Debate-se a Advocacia com a quebra abrupta de rendimentos, mantendo-se a balança de despesas como habitual.
Estando suspensos os prazos, cancelados os julgamentos, encerrados os notários e grande parte dos serviços públicos, é evidente que muito do trabalho programado se esfumou e com ele os honorários.
Enquanto as diversas medidas governamentais foram sendo legisladas percebeu-se que os Advogados estão de fora. De umas porque, emitindo recibos verdes, pagam uma caixa própria, e obrigatória, e não a Segurança Social. Esta caixa própria em nada ajuda ou apoia, antes discute a possibilidade de adiamento dos pagamentos mensais… De outras, como a moratória dos créditos à habitação, temos entidades bancárias que rejeitam porque entendem que se não aplica aos Advogados…
E muitos pensam já, de forma séria, preocupada e atenta sobre o que fazer para recuperar. Como cativar os clientes cujos assuntos ficaram em stand-by e que com tantas vicissitudes também vêem as suas finanças soçobrar, logo deixando para melhor oportunidade…
Porém, assiste-se a uma desenfreada e mesmo frenética actuação para captação de clientes de forma absolutamente ilícita, sem qualquer respeito pela ética.
É uma seguradora que oferece serviços jurídicos, constituindo isto procuradoria ilícita, que até é crime.
É uma empresa de contabilidade que apresenta tabela de preços para lay-off, juntando a sociedade de advogados que vai tratar da “parte jurídica”.
É uma senhorinha que é apresentada em prime time na RTP, como Advogada, e impávida e serena não desmente, nem desdiz, não ter a profissão, antes perorando sobre tudo e coisa nenhuma!
Não vale tudo. Vai ser difícil e penoso para todos. Muitos clientes vão ficar sem capacidade financeira. Outros vão desaparecer. Outros, ainda, não vão pagar o que já devem.

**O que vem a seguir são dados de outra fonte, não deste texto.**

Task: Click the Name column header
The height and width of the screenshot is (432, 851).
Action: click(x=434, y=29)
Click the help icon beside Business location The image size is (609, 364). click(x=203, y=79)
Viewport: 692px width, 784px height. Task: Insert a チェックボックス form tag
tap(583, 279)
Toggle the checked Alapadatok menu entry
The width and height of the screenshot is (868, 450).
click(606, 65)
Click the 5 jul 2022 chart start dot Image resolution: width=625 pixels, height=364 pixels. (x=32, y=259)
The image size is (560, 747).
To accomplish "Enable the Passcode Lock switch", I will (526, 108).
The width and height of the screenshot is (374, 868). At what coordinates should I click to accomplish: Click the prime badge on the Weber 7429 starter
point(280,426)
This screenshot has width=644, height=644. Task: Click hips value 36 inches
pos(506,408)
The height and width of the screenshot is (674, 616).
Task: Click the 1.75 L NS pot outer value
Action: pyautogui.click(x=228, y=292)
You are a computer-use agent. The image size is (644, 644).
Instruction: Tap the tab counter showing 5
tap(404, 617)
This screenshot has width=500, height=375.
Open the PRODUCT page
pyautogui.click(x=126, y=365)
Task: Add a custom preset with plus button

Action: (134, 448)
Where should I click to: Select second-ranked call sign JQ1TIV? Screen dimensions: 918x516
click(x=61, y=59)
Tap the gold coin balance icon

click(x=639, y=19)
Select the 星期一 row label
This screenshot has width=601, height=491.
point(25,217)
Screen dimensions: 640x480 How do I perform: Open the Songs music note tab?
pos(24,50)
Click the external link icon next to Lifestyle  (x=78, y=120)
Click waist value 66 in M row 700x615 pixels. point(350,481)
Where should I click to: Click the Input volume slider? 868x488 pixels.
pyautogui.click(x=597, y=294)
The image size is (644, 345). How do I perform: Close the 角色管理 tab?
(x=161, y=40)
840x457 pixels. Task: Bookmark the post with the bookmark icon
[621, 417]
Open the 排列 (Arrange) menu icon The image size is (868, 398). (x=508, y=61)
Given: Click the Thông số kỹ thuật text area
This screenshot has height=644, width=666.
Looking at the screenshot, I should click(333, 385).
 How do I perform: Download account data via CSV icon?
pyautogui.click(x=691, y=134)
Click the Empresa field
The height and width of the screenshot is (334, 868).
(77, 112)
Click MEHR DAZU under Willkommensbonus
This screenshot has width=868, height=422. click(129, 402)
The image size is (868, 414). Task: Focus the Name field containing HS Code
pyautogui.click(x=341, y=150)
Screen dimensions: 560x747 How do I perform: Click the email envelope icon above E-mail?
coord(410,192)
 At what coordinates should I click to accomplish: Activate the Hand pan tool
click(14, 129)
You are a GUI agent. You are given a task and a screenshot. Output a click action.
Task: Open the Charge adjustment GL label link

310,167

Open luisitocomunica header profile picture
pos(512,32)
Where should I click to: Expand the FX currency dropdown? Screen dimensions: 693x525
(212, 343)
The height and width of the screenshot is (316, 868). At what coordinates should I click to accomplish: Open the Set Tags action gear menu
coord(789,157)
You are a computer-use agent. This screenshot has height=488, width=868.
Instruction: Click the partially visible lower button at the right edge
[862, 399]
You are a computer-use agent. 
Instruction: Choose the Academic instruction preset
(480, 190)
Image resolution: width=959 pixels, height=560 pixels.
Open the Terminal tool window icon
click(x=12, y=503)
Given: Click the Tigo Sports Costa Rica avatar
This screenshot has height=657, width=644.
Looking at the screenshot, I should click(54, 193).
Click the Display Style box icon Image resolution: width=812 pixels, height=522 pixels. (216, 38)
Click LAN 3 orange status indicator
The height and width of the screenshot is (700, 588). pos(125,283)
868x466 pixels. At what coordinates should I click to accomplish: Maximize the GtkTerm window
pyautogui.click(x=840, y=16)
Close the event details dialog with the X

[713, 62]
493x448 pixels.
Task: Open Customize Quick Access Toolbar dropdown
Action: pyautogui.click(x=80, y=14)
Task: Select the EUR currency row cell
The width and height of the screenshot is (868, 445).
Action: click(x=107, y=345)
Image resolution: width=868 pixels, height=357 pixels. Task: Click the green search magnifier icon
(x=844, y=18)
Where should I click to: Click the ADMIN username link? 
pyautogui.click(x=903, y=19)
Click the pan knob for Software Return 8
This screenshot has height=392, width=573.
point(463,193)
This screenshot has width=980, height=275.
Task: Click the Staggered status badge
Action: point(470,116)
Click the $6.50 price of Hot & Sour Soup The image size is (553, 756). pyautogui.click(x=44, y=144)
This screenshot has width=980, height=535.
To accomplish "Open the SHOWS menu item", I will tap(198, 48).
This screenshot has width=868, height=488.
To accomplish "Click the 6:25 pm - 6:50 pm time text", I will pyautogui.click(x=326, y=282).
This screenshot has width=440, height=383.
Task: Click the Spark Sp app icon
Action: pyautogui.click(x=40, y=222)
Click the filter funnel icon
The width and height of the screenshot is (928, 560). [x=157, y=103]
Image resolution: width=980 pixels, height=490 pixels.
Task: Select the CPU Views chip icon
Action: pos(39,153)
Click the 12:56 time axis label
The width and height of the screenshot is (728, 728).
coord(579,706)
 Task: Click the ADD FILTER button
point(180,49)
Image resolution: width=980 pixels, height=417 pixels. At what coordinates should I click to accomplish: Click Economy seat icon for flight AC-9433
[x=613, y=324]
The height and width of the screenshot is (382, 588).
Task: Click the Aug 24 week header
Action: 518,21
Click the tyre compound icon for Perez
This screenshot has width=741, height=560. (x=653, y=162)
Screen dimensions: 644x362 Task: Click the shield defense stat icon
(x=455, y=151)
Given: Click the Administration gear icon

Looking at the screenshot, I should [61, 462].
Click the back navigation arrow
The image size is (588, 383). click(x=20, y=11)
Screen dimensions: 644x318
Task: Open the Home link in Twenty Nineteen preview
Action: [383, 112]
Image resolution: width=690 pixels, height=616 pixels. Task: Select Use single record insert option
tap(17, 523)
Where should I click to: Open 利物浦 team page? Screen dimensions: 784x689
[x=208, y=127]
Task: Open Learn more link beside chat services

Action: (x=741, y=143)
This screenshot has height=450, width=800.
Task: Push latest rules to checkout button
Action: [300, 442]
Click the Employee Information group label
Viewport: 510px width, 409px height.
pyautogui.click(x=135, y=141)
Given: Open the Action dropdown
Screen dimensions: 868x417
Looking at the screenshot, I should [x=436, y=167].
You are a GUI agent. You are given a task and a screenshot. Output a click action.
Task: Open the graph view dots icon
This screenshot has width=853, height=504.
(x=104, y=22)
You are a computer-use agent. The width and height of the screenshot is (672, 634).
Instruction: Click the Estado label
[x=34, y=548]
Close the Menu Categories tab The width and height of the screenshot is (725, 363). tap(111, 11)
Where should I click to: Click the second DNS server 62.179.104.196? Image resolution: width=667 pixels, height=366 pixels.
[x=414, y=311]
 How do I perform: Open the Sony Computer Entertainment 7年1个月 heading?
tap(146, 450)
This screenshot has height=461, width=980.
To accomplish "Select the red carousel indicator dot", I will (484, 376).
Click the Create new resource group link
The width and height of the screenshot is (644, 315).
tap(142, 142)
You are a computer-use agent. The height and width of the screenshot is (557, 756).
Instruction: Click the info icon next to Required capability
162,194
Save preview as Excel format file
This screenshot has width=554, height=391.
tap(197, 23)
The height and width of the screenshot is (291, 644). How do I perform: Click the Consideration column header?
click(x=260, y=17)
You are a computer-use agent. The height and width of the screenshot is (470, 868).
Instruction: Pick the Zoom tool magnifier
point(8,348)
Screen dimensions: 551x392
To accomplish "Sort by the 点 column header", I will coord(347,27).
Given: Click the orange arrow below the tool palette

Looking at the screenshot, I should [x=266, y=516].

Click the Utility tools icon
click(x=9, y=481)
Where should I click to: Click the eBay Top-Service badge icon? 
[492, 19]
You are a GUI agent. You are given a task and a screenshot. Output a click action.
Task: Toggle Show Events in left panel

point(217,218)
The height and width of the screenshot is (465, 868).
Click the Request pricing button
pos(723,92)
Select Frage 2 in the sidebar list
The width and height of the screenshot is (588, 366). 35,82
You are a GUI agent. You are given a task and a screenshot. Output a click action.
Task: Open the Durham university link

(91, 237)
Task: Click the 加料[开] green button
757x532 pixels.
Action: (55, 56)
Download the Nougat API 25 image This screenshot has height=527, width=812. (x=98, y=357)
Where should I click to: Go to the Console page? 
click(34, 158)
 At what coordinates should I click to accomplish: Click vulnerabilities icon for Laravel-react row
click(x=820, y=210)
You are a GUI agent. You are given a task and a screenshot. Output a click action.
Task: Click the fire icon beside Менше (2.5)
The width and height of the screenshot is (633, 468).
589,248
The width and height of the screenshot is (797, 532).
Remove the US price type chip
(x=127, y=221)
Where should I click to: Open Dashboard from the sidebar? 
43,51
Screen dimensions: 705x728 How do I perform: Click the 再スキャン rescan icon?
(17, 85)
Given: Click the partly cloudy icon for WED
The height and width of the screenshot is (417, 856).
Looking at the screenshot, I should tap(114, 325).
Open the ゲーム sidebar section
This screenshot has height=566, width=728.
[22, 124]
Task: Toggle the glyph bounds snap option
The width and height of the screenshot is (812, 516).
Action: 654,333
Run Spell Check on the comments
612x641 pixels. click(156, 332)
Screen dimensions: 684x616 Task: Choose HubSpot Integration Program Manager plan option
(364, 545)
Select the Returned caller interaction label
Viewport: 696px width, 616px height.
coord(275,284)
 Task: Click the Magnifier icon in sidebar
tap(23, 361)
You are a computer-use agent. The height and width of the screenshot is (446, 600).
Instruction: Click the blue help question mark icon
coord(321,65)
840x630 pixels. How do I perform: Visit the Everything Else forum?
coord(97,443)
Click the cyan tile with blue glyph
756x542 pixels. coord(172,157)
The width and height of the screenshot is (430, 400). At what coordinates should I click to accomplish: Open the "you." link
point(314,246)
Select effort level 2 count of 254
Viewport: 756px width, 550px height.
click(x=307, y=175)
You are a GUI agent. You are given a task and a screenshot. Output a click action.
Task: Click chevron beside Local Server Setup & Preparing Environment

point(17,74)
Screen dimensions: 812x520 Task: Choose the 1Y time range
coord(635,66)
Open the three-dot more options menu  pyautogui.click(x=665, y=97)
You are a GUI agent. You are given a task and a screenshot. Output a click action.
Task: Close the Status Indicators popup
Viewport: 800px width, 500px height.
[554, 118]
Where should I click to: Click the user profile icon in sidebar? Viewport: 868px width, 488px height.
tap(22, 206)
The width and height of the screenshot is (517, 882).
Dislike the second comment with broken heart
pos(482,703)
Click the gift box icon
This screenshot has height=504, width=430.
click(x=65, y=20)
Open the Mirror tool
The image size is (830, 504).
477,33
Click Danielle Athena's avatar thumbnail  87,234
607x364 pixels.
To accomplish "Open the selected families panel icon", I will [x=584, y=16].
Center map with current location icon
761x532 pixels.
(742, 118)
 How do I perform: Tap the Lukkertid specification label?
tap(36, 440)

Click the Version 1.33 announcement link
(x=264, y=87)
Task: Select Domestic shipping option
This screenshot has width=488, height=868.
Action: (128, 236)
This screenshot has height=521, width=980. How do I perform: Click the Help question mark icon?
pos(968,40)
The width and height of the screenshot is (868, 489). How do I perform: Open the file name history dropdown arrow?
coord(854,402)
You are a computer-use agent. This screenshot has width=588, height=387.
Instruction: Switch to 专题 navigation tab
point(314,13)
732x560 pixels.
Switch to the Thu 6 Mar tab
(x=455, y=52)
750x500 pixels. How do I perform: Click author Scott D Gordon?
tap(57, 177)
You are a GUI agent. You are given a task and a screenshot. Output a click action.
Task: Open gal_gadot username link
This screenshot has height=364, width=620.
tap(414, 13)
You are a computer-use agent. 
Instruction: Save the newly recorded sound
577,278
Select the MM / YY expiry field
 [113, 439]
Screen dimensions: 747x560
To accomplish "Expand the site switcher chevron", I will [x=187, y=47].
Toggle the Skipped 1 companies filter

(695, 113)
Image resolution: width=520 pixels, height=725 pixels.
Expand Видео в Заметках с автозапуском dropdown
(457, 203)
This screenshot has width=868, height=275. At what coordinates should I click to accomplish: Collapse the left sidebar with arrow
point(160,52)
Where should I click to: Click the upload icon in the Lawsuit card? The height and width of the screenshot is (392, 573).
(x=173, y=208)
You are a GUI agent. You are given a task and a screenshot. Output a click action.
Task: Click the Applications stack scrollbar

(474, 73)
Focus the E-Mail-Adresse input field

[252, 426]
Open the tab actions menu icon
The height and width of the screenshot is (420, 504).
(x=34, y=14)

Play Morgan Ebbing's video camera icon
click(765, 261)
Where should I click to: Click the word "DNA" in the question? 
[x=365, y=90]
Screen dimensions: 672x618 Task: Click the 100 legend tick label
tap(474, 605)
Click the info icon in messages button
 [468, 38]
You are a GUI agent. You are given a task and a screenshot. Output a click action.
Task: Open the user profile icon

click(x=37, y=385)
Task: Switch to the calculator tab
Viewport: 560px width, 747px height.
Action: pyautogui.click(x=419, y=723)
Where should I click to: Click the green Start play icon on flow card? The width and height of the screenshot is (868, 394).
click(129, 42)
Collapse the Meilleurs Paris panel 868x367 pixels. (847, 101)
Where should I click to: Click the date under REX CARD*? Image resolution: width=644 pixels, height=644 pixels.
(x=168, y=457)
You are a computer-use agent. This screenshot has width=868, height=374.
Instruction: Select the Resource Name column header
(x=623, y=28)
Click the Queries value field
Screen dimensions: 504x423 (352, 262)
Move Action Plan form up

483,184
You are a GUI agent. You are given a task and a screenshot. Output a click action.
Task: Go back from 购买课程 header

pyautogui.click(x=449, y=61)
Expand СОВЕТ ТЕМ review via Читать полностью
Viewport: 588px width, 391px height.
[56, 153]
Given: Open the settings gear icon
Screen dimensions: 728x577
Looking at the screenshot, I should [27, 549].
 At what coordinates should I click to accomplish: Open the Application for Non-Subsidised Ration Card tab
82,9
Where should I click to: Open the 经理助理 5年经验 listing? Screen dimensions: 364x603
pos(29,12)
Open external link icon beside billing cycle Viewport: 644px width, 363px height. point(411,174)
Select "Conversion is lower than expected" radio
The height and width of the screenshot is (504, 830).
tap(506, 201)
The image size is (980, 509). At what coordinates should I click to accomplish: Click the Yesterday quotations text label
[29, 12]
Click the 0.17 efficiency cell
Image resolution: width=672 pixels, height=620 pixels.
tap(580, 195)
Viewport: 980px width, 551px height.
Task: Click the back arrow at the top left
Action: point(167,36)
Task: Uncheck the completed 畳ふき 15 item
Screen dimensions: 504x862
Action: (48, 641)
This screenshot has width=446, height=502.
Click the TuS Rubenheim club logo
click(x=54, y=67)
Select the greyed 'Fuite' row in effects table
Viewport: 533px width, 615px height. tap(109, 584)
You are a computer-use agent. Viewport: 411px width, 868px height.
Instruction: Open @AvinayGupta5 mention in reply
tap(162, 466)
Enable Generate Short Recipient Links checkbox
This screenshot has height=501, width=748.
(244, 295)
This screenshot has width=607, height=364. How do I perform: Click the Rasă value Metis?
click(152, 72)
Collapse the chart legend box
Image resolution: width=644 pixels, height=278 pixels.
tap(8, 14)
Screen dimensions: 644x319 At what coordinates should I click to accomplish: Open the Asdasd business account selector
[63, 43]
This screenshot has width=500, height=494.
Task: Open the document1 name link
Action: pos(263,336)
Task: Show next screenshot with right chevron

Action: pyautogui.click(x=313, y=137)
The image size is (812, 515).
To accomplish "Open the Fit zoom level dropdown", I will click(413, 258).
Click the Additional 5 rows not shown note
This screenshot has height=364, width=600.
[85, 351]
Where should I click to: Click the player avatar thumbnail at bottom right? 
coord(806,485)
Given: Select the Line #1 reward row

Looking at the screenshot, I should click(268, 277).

Mas não vale tudo. E não é perante tamanha adversidade que se podem permitir estes atropelos. Os Advogados não batem a portas a oferecer serviços. Não apresentam menus de desconto em parceria com contabilistas.
E não podemos compactuar com estes fenómenos de procuradoria ilícita, ou seja, de quem, não sendo advogado, pretende fazer o seu trabalho, como as seguradoras ou quem não tem sequer habilitação legal. Lamentável, mas típico da condição humana.
Se em tempos de cólera uns se destacam pela elevação, outros mostram o quão poucochinho sabem ser. Pois, se de tempos conturbados e de crises surgem oportunidades, não podemos permitir os oportunismos.
Não vale tudo e, em tempos de cólera, a ética tem de prevalecer.